PRAGA, Repubblica Ceca -- Cambia lo scenario del malware. Di tutte le minacce che possono intaccare il nostro computer solo il 7 per cento sono virus, di contro al 78 per cento di otto anni fa. Tuttavia sono aumentati gli spam e i trojan, che trasformano i pc in zombie. Lo ha detto Peter Odenhall, capo del virus lab di Avg, azienda della Repubblica Ceca specializzata in antivirus.
Oggi solo una piccola parte del malware, vale a dire l'insieme dei software creati per causare danni più o meno gravi al computer, è rappresentato dai virus. Per essere più precisi il 7 per cento. Niente rispetto a otto anni fa, quando la percentuale era del 78 per cento. Almeno stando a quanto riferito da Peter Odenhall, capo del virus lab di Avg, una delle principali aziende di antivirus.
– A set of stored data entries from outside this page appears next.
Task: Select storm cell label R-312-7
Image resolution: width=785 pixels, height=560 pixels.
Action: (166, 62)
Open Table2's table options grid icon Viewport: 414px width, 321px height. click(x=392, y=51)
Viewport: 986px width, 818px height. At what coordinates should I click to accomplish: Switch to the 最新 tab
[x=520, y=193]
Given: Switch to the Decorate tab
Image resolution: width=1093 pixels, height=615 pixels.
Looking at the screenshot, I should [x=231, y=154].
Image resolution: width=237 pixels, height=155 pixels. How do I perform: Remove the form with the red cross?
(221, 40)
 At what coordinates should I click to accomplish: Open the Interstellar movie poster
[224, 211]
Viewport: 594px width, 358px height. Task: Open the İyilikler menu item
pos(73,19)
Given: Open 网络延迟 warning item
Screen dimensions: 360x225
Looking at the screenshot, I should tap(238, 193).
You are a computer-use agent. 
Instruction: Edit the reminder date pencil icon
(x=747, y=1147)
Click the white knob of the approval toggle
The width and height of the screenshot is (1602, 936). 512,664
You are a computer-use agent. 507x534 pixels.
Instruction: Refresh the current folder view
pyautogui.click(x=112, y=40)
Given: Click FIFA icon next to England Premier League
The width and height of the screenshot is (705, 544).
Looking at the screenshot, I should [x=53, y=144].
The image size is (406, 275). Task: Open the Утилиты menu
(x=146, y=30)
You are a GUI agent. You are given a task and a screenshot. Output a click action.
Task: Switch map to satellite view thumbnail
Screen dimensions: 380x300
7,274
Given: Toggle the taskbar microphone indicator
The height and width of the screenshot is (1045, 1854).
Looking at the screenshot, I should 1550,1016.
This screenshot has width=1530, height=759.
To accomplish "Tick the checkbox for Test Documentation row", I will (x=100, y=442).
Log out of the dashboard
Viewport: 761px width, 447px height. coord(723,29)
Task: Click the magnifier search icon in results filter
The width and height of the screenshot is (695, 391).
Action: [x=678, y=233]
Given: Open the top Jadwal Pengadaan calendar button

"I cosiddetti worm hanno avuto un grande sviluppo tra il 2002 e il 2003 - ha detto Odenhall - poi sono calati e si sono stabilizzati. Oggi invece stiamo assistendo a una forte diffusione dei trojan, sia nella versione password che in quella downloader". I trojan, o cavalli di Troia, non mandano definitivamente in tilt il computer. Tuttavia creano gravi problemi.
Il nome del malware è dovuto al fatto che le sue funzionalità sono nascoste all'interno di una programma apparentemente utile. Perciò è l'utente stesso che, senza accorgersene, installa ed esegue il programma, attivando inconsapevolmente anche il cavallo di Troia. Queste minacce trasformano il pc in una macchina senza una volontà propria. Magari anche solo per pochi minuti o addirittura per alcuni secondi.
"I Trojan più sofisticati possono connettere migliaia di computer distribuiti ai quattro angoli del mondo - spiega Odenhall -, sino a formare un botnet: una rete di computer estemporanea utilizzata per un determinato scopo, quasi sempre limitato nel tempo". Ad esempio, ha proseguito l'esperto, per diffondere migliaia di e-mail spam, oppure per scatenare attacchi mirati a siti di banche, istituzioni militari, finanziarie o governative.
La nascita di nuovi malware ha reso necessario lo sviluppo di nuovi antivirus. "Servono antivirus che siano in grado di fornire una protezione in tempo reale", ha detto Karel Obluk, uno dei programmatori che hanno messo a punto Avg 8.0, l'ultimo prodotto dell'azienda.
"È inutile fare un’analisi a caso di internet alla ricerca dei virus - ha aggiunto Obluk -, perché alcuni siti possono essere infettati solo per alcuni minuti al giorno e poi il malware venire rimosso. In questo modo non risultano contagiati a una visita casuale dell’antivirus".
Probabilmente è anche per questo che il nostro Paese è agli ultimi posti nella classifica degli acquisti online, nell'home banking e nei pagamenti via Web. A conferma di questa tendenza c'è un altro dato: in Italia il 32 per cento degli utenti di computer ha avuto problemi con la sicurezza dei dati sensibili o è stato truffato. Un consiglio da Avg: per non rischiare non aprite mai email, soprattutto se hanno allegati, inviate da persone sconosciute.